The parameter $q$ is named the parameter of quantum deformation. If $p=0$,
then (1) describes the non-commutative (quantum) plane (see e.g. \cite{2}),
while
if $q=1$ , then $h_q$ becomes the ordinary (classical) Heisenberg algebra (see
e.g.
\cite{3}) and the parameter $p$ plays a role of the Planck constant.
Then  the following theorem holds

{\bf \it THEOREM 1} \cite{4}.
For any $p,q \in {\bf C}$ in (\ref{e1}) the following identities take place
\renewcommand{\theequation}{2.{\arabic{equation}}}
\setcounter{equation}{0}
\begin{equation}
\label{e2.1}
(aba)^n\ = \ a^n b^n a^n , \quad n=1,2,3,\ldots
\end{equation}
and, if $q \neq0$, also
\begin{equation}
\label{e2.2}
(bab)^n\ = \ b^n a^n b^n , \quad n=1,2,3,\ldots
\end{equation}
\renewcommand{\theequation}{\arabic{equation}}
\setcounter{equation}{2}
The proof can be done  by induction by means of the following

{\bf \it  LEMMA 1}.
For any $p,q \in {\bf C}$ in (\ref{e1})  it holds
\renewcommand{\theequation}{3.{\arabic{equation}}}
\setcounter{equation}{0}
\begin{equation}
\label{e3.1}
a b^n \  -\ q^n b^n a \ = \ p \{ n \} b^{n-1}
\end{equation}
\begin{equation}
\label{e3.2}
a^n b \  -\ q^n b a^n \ =\  p \{ n \} a^{n-1}
\end{equation}
\renewcommand{\theequation}{\arabic{equation}}
\setcounter{equation}{3}
where $n=1,2,3 \ldots $ and $\{ n \}= {1-q^n \over 1-q}$ is the so-called
$q$-number
(see e.g. \cite{5}).

Now let us proceed to the proof of (2.1).
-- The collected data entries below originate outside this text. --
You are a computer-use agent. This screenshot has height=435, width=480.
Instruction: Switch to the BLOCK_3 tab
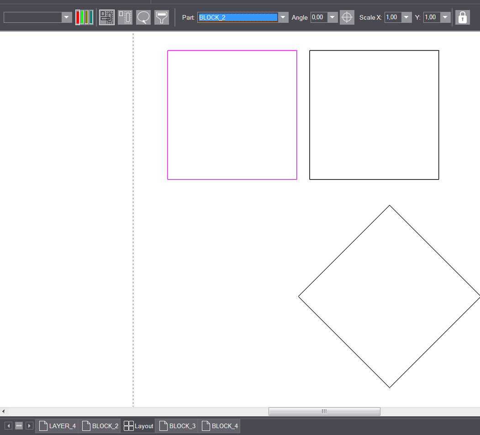(177, 426)
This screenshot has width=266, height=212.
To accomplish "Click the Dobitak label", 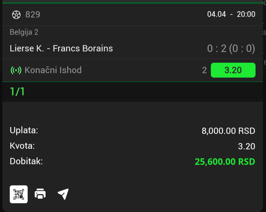I will pos(26,161).
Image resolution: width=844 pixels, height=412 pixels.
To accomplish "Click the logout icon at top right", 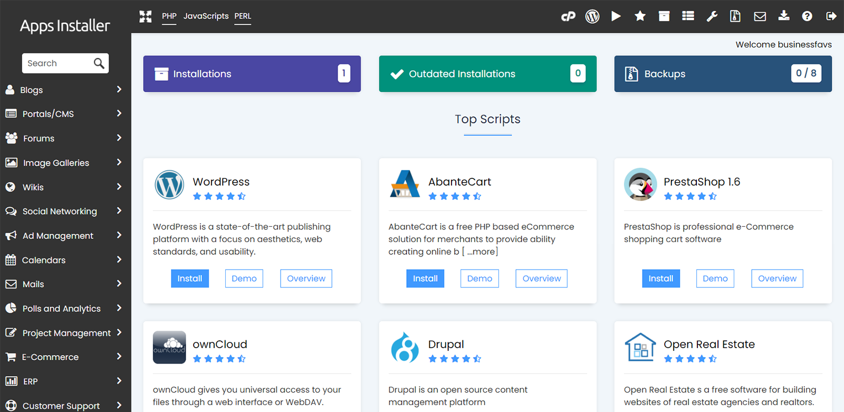I will tap(831, 16).
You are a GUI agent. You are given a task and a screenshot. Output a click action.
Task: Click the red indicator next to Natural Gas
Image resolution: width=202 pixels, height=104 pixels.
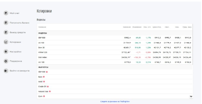pos(50,92)
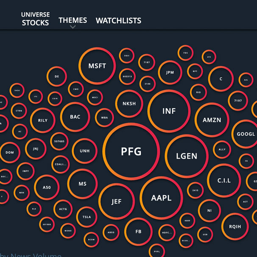Expand the chevron under Themes

pos(73,27)
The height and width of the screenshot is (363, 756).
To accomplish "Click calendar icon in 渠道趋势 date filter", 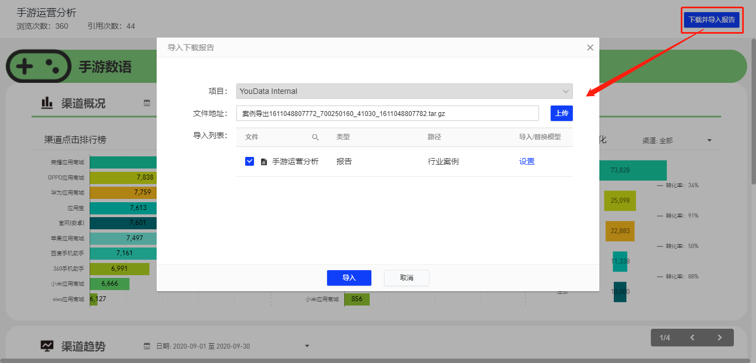I will pos(147,346).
At $n=1$ the relation (2.1) is
fulfilled trivially.
Assume that (2.1) holds for some $n$ and check the validity of (2.1) at $n+1$.
It is easy to write the chain of equalities :
\[
(aba)^{n+1}\ =\ (aba)^n aba \ =\ a^n b^n a^n aba\
=\ a^n (b^na)(a^nb)a\ =
\]
\[
=\ a^n ({ab^n \over q^n} - {p \over q^n} \{ n \} b^{n-1})
(q^n ba^n + p \{ n \} a^{n-1})a \ =\ a^{n+1} b^{n+1} a^{n+1}
\qquad (\diamondsuit)
\]
where the relations (3.1--2) were used in this chain. In analogous manner, one
can prove
(2.2). {\it q.e.d.}

The Theorem 1 leads to two corollaries. Both of them can be easily verified:

{\bf \it Corollary 1}.
For any $p,q \in {\bf C}$ in (\ref{e1})  and natural $n,k$ \ , it holds
\begin{equation}
\label{e4}
(\underbrace{ ababa....aba}_{2k+1})^n =
\underbrace{a^n b^n a^n ...b^n a^n}_{2k+1}  , \quad n,k=1,2,3,\ldots
\end{equation}

{\bf \it Corollary 2}.
Let  $T^{(n)}_k= \underbrace{a^n b^n a^n \ldots b^n a^n}_{2k+1} $,
then for any $p,q \in {\bf C}$ in (\ref{e1}),  it holds the relation
\renewcommand{\theequation}{5.{\arabic{equation}}}
\setcounter{equation}{0}
\begin{equation}
\label{e5.1}
 [ T^{(n)}_k , T^{(m)}_k ]\ = \ 0 \ ,
\end{equation}
and also more general relation
\begin{equation}
\label{e5.2}
  [ T^{(n_1)}_kT^{(n_2)}_k \ldots T^{(n_i)}_k ,
   T^{(m_1)}_k T^{(m_2)}_k\ldots T^{(m_j)}_k]\ = \ 0 \ ,
\end{equation}
\noindent
\renewcommand{\theequation}{\arabic{equation}}
\setcounter{equation}{5}
where $[\alpha, \beta] \equiv \alpha\beta - \beta \alpha$ is the standard
commutator
and  $<n>,<m>$ are sets of any non-negative, integer numbers.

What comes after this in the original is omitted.